# Saw/Shop Vac Review



## clarionflyer (Apr 27, 2008)

This isn't so much a product review... but a usage review.

I just connected my Craftsman tablesaw to my 6.5 hp shop vac (because I'm getting tired of sweeping). This is working extremely well. I have a zero tolerance insert for most cuts (with a small hole drilled at the front of the slit). I'm getting very little saw dust in the saw or in the shop. And it's a cheap substitute for the dust collector.
My saw is 220 and the vac is 110 so I have to flick 2 switches to start (I'm sure there's a fix somewhere). But it sure beats sweeping the floor.

This is just for those out there who are thinking about it, but haven't done it yet.

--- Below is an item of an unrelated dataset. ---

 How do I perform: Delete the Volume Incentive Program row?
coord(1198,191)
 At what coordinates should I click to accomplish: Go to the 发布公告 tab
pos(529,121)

I'm gonna attempt to throw in an old (previous) pic of my saw. But I'm not too good with that.


----------



## goingenoan (May 24, 2008)

Hi Clarionflyer, read your post and thought I would add my .02 worth! I have a rigid vac hooked up to my TS and router with a small dust separator on top of a 5 gallon bucket between the tools and the vac. It seemed like a good idea at first but it filled up so fast that it became just as much work emptying as with just the vac alone. After a little head scratching :wallbash::wallbash: I decided to take another mud bucket(5 gallon) with a lid attached and cut out the bottom of the two buckets and slid one into the other and sealed the seam with a little duct tape. Now it takes twice as long to fill up and seems to extend time between vac filter cleanings even longer! Usually I smack the vac a few times to knock the dust off the filter to get just a little more run time out of it. If you go to amazon.com and do a search for "dust collection separator" you can check out a few of these which have gotten a lot cheaper since I bought one!


----------



## niki (Jul 16, 2007)

Hi Clarionflyer

I hope that when you said "My 6.5 hp shop vac", you know that it's just an advertisement gimmick and you said it just because it's written on it "6.5 PEAK HP"....I think that it's more close to...a little bit under 1HP (if it's 11A motor).....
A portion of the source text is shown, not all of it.